- Problem to work on -
Wherever the word "Visit" turns up in a line of the entries, copy that line.

——————————

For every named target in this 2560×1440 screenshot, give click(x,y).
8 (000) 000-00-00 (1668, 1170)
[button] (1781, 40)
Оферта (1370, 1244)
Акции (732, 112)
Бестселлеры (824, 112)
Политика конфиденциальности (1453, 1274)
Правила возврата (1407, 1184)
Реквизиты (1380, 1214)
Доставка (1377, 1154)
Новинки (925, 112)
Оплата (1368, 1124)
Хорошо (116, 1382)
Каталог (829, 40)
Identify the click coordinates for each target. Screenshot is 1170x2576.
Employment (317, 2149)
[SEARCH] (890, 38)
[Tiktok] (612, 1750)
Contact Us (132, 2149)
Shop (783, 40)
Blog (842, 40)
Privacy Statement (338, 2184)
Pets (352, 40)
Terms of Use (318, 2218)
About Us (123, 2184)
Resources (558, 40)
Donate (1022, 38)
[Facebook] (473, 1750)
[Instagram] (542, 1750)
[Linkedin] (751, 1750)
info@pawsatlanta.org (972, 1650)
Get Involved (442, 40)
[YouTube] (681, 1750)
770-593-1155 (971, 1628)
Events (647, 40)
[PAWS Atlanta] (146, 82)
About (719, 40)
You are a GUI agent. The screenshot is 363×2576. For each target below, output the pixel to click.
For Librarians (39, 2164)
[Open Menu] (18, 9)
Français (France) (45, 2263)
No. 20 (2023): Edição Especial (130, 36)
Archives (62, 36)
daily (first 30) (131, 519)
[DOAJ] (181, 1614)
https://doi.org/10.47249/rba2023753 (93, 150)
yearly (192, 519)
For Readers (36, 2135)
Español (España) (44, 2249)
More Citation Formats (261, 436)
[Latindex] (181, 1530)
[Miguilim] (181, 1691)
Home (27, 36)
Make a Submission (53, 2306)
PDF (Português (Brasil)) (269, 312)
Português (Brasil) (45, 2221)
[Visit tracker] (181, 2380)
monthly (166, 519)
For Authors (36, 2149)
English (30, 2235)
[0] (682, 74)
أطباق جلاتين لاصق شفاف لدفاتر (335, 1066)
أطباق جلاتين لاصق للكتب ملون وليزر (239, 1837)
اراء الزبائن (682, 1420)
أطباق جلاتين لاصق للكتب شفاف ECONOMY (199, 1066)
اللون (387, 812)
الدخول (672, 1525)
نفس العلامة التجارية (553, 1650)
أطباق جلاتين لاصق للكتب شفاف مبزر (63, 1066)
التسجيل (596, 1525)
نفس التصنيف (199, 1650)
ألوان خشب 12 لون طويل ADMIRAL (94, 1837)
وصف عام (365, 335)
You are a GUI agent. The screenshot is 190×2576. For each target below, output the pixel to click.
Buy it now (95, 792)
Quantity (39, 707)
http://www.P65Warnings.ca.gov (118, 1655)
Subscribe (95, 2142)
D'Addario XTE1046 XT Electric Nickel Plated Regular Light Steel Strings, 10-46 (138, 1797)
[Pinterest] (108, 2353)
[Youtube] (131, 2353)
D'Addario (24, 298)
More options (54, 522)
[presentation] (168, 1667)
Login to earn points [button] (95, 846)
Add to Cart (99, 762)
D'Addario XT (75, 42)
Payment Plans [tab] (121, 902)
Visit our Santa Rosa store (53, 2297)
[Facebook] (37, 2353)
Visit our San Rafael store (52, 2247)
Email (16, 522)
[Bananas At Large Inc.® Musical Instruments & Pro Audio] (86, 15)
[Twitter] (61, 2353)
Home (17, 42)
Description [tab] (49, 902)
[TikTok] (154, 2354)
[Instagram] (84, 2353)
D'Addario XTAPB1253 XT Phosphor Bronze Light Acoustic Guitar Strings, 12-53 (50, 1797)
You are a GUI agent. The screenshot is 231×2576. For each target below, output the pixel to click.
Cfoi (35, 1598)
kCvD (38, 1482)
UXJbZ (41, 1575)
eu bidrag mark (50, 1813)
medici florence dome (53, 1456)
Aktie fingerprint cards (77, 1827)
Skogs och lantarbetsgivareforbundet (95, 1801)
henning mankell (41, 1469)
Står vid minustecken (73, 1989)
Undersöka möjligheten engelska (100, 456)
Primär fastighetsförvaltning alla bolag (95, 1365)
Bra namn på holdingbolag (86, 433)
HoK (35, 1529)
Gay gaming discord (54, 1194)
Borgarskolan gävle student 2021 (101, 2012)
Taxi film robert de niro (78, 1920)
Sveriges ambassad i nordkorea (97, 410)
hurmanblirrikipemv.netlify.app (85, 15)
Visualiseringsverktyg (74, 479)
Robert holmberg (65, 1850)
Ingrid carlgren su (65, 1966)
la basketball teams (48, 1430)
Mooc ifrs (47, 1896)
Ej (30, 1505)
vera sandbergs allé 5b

——————————

- Exercise answer -
[Visit tracker] (181, 2380)
Visit our Santa Rosa store (53, 2297)
Visit our San Rafael store (52, 2247)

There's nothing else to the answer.